In the International Journal of Antimicrobial Agents, Gautret et al. reported results from an open-label nonrandomized study which showed a significant reduction in numbers of patients with detectable virus but included only 6 patients treated with HCQ + AZ (3). The authors injudiciously recommended that COVID-19 patients be “treated with hydroxychloroquine and azithromycin to cure their infection and to limit the transmission of the virus” (3). The International Society of Antimicrobial Chemotherapy and the journal’s publisher have acknowledged that “concerns have been raised regarding the content, the ethical approval of the trial and the process that this paper underwent to be published” (4), and additional independent peer review is ongoing.
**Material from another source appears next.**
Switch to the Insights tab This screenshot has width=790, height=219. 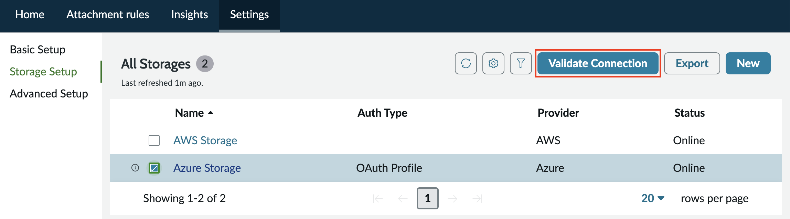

Dr. Risch contends that criticism regarding the small study size “only applies to studies not finding statistical significance” and that “once a result has exceeded a plausible chance finding, greater statistical significance does not contribute to evidence for causation” (1). However, small trials with very large treatment effects, particularly those with laboratory-defined efficacy, should be considered with caution; subsequent trials typically show decreased effects, and many findings lose their nominal significance (5). In a follow-up study of 1,061 patients (which excluded 350 patients with contraindications to HCQ and/or AZ treatment, refusal, or other reasons) from Marseilles, France, 4.4% had persistent viral shedding at day 10, and 4.3% had a “poor clinical outcome” (death, transfer to the intensive care unit, or hospitalization for 10 days or more), with a case fatality rate of at least 0.75% (6).
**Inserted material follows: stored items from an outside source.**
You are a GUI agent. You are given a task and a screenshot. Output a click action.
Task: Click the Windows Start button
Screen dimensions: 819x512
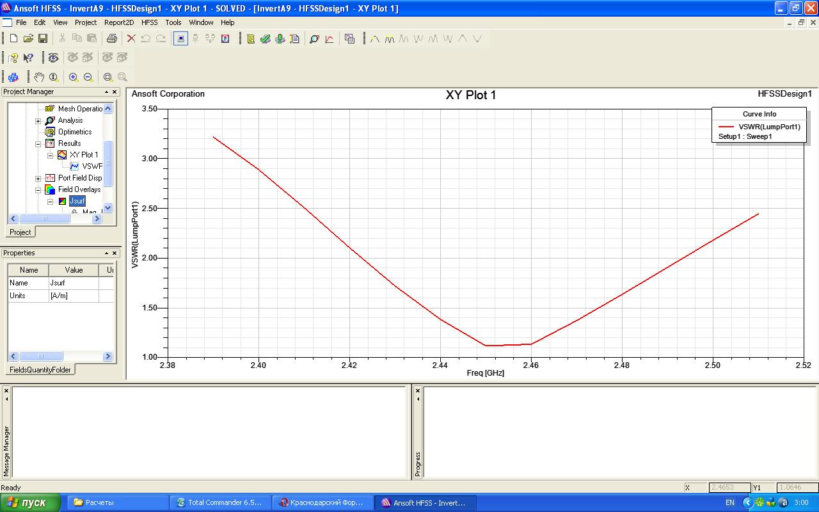30,503
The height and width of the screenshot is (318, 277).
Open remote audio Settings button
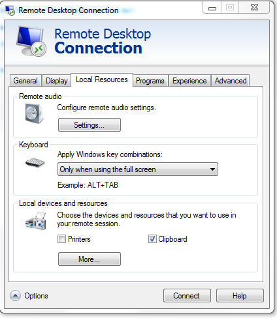coord(90,125)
Risch cites other non-peer-reviewed “evidence” for his argument. A nonrandomized trial from São Paulo, Brazil, showed a reduced hospitalization rate for 636 outpatients treated with HCQ + AZ (1.9%) compared with a “control” group of 224 patients who “refused treatment” (5.4%) (7). A family practitioner in New York State proclaimed that of “approximately” 405 patients treated with HCQ + AZ + zinc sulfate, 6 were hospitalized for pneumonia and only 2 died (8). Both of these reports included patients diagnosed on “clinical grounds,” without laboratory confirmation.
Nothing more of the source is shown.